Items listed in a dataset:

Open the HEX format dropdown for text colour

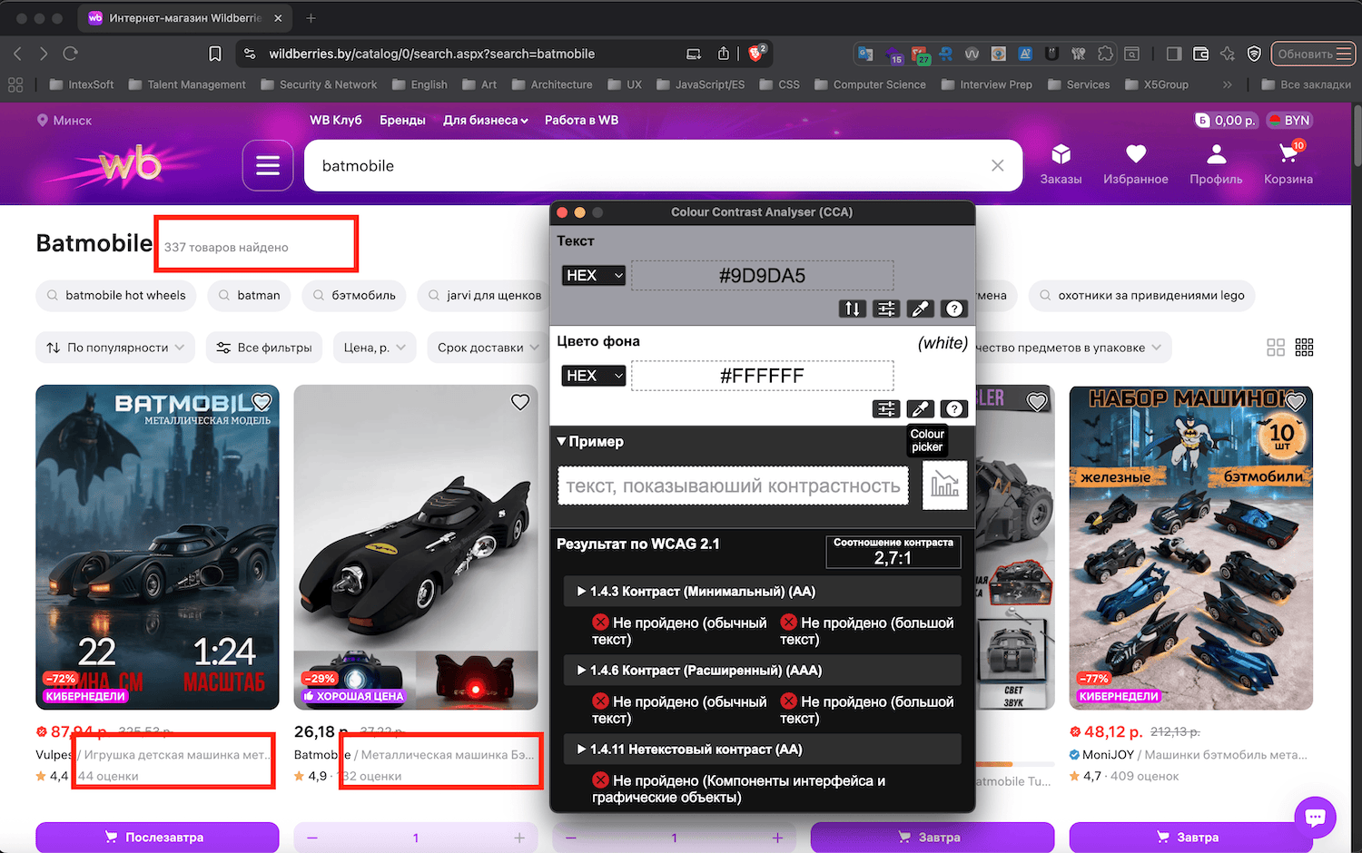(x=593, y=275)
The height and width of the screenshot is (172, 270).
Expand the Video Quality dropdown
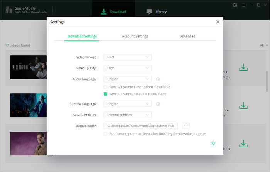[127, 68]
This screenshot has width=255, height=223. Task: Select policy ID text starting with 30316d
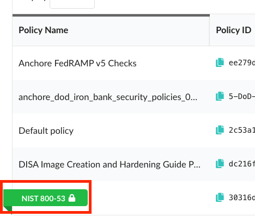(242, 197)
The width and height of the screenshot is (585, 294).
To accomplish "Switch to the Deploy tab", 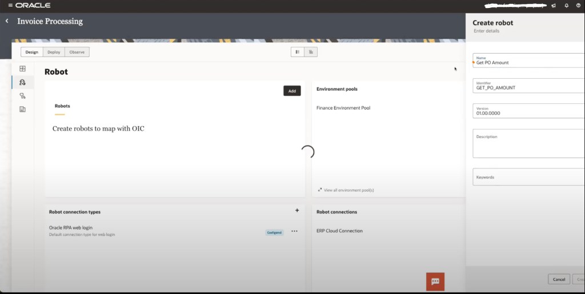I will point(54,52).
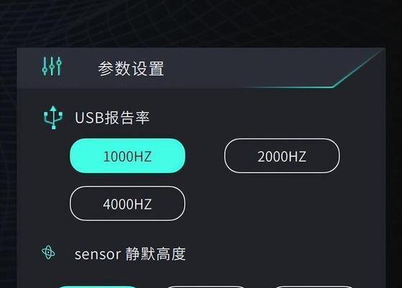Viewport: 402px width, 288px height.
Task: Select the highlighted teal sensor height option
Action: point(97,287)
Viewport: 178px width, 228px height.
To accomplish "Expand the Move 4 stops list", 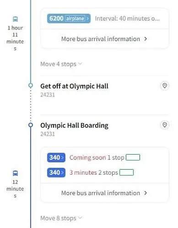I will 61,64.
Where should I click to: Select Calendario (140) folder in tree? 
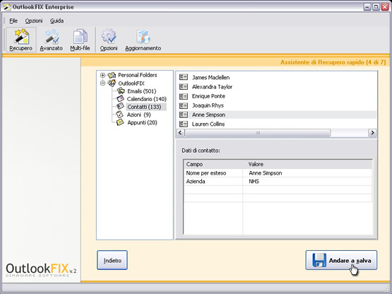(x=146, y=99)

ASSIGNMENT: Give back exactly, and solely, the section of the data above bounded by the line containing "This screenshot has" and the line containing "The width and", both bounding lines included and pictures omitted.

SOLUTION:
This screenshot has width=255, height=223. Task: Select policy ID text starting with 30316d
(242, 197)
The width and height of the screenshot is (585, 294).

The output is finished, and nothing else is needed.